Volcán Baru National Park and the Quetzal Trail

Dates
-
Location
do Parque Nacional do Vulcão Baru, na província de Chiriquí
Region & Country
Status
Completed

In 2003, three road investments were proposed in the vicinity of the Barú Volcano National Park in the province of Chiriquí: (1) a one-lane road from Cerro Punta to Boquete, via the Park; (2) the so-called “southern route” outside the park, from Cuesta de Piedra to Boquete via Palmira; and (3) paving the access roads as far as the guard stations at the Park’s Eastern and Western entrances (see figure 2). Conservation Strategy Fund (CSF) and The Nature Conservancy (TNC) conducted an economic analysis of the proposals between February and April, 2003. We employed the “Roads Economic Decision Model,” developed by the World Bank in 1999. The research was jointly funded by the Nature Conservancy and Conservation International (CI), and was one of several factors that led to cancellation of the proposed road through the park. The lower-impact "Southern Route" was selected instead.

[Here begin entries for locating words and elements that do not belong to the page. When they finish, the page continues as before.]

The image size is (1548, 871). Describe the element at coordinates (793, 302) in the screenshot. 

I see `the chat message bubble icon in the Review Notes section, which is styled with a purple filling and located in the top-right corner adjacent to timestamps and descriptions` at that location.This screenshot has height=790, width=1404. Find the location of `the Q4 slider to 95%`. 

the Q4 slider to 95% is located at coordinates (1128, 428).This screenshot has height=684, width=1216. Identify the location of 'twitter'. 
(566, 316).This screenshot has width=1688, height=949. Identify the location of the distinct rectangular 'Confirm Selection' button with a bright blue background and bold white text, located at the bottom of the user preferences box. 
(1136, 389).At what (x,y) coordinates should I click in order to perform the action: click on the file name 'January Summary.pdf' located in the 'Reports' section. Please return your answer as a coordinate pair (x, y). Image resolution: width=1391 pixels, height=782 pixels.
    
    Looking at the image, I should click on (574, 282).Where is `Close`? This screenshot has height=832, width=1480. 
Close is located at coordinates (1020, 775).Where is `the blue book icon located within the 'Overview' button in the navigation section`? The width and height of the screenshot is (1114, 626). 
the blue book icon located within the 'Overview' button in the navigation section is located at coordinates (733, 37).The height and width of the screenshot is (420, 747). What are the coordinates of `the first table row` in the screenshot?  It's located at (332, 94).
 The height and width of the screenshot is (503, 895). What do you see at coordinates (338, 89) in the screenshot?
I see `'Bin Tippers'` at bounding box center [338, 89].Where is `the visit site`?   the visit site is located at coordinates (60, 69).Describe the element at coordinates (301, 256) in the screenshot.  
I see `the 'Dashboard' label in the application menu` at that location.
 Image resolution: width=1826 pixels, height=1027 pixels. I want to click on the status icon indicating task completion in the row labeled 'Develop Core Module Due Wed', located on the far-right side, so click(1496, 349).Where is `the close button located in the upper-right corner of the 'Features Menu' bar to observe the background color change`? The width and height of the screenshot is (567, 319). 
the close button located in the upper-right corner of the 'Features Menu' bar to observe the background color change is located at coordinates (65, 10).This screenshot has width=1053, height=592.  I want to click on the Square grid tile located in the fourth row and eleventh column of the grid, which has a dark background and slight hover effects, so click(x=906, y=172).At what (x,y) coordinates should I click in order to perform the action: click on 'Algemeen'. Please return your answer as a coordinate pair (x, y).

Our finding was that Cerro Punta-Boquete road is economically infeasible and would represent a net loss to the Panamanian economy, even before considering environmental costs. Our base case envisioned 250 vehicles per day, traffic equal to around 25 percent of that on the main two-lane paved roads linking Cerro Punta and Boquete to the Inter-American Highway. This scenario yielded a net loss of $808,000 to the national economy in the first 20 years of operations. In order for the road’s to have been feasible, an average of 364 daily vehicles would have been needed in the first year, over 500 per day by its tenth year of operation and 657 in twenty years. Large hourly, daily and monthly variations would have occurred, meaning that maximum traffic would have been significantly higher than the average. These levels of traffic are incompatible with the road’s “ecological” concept, which is to allow motorized transportation to the zone without degrading the ecosystem or harming its species, and without precluding peaceful contemplation of nature. Instead, the effect would have been regular bottlenecks and accidents within one of Panama's most visited national parks.